A LION IN WINTER

Ron Fassler
6 min readFeb 27, 2017

February 27, 2017: Theatre Yesterday and Today, by Ron Fassler

Over the weekend, I was in Boston and took a T train to Cambridge to go to the American Repertory Theatre at Harvard, where I have had the pleasure to see some terrific plays over the years, and Friday night was no exception. My interest was aroused when a few months ago it was announced that Tennessee Williams’s 1961 drama The Night of the Iguana was being revived there, and that none other than James Earl Jones had signed on for the small, but significant role of the 97-year-old poet, Nonno.

Amanda Plummer and James Earl Jones in The Night of the Iguana at ART.

This is the actor who will always be something of a talisman for me ever since I saw him star in the first play I saw on Broadway, Howard Sackler’s Pulitzer and Tony winning drama The Great White Hope. Since I knew that I had to be in Boston the last weekend in February, buying a single ticket ahead of time was a no-brainer. How could I resist one more chance to see this now legendary actor in one more play? It would bring the total I have seen him in over the last half-century to an even dozen.

Who is Nonno and what is The Night of the Iguana? To begin with the second question first, the play is the last one from Tennessee Williams where the majority of critics’ agreed it had merit. In fact, it won that year’s New York Drama Critics Circle Award, the fourth and final time for any of Williams’s dramas. When it premiered in 1961, Williams had already begun his decline into alcoholism and drug addiction, that rendered his thinking muddled. Yes, he would still retain the poetry deep in his soul, but as described in John Lahr’s recent biography, Tennessee Williams: Mad Pilgrimage of the Flesh, the functionality of Williams’s ability to cogently address the issues that come up when a play needs rewriting in rehearsal was rapidly dissipating. Lahr quotes Williams’s letter to Charles Bowden, the producer of Iguana, which stated: “My scripts at this stage are a shambles of inconsistencies, repeats, contradictions, because of my methodless method of work, my not reading over yesterday’s work, just going on, on, like a madman, spook chased by spook.” This is especially disconcerting as the chasing of a spook is at the center of the two of the play’s main characters’ dilemmas. Williams, much as he did all his creative life, used his own tragedies to fill out those of his characters. When he succeeded such as with Blanche in Streetcar or Serafina in The Rose Tattoo, as just two examples, the results were clear and stunningly realized. When they were clouded and vague, the works rambled and never achieved the kind of lift off necessary for engagement with an audience.

Dana Delaney as Maxine and Bill Heck as Shannon.
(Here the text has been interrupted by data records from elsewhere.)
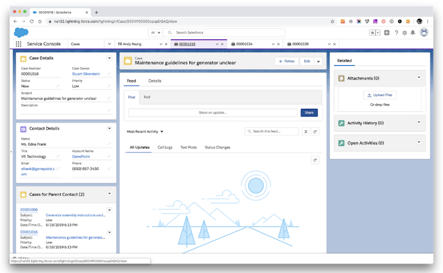Image resolution: width=443 pixels, height=273 pixels.
Task: Expand the Cases navigation dropdown
Action: [109, 44]
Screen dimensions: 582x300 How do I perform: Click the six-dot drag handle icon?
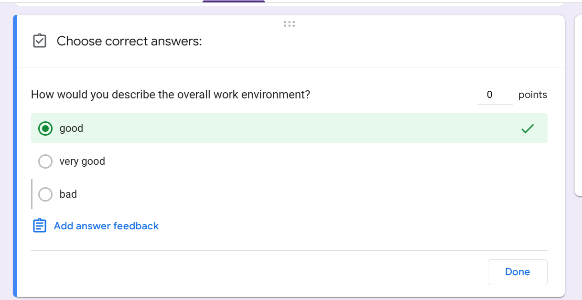coord(289,24)
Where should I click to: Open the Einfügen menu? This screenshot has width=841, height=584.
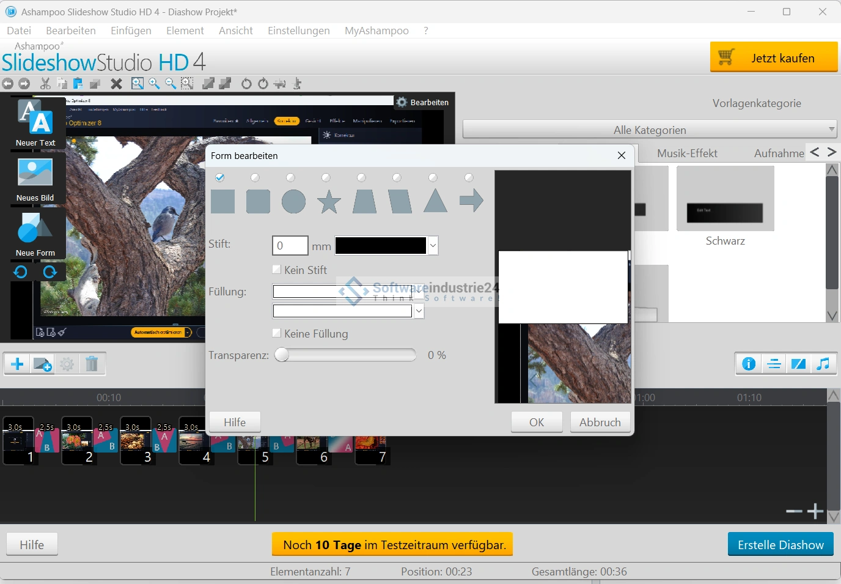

In spite of Iguana’s colorful setting and characters, that sort of lift off is only achieved intermittently. But to be spirited away by Tennessee Williams even when not at the peak of his powers, still has the potential for transcendency. And there were a few of those moments I enjoyed while watching Night of the Iguana Friday evening. Some were from Bill Heck’s performance as the main character, the defrocked priest Lawrence Shannon and some from Dana Delaney as the blousy Maxine Faulk, even though both were somewhat miscast. Each appeared too healthy and in far too good a physical condition for the amount of booze and debilitating life choices their characters are supposed to have engaged in for years. More on the money was Amanda Plummer in the role of Hannah Jelks, a role for which Margaret Leighton won a Best Actress Tony in the original production. It’s a great part, one written for Katharine Hepburn after Williams got to know her when she was cast in the film based on his one-act play, Suddenly Last Summer, released in 1959. Hepburn toyed with playing it, but her demands of just a six-month run on Broadway left the producer no choice but to look for someone else. The only other Iguana production I have seen on stage prior to this one was in 1978 and starred the luminescent film actress Dorothy McGuire as Hannah. At the time she was sixty, and hadn’t been on a New York stage in almost twenty years. She seemed tentative and frail, which is only a part of the complexities one should convey as Hannah. At ART, Ms. Plummer, who once gave a mesmerizing Tony winning performance as the tortured title character of John Pielmeier’s Agnes of God some thirty-five years ago (this month, in fact), was something of a revelation here as Hannah. I haven’t been much a fan of the eccentric portrayals she has given in film and on television over the years, but here she projected a core strength and a sly hucksterism that felt just right.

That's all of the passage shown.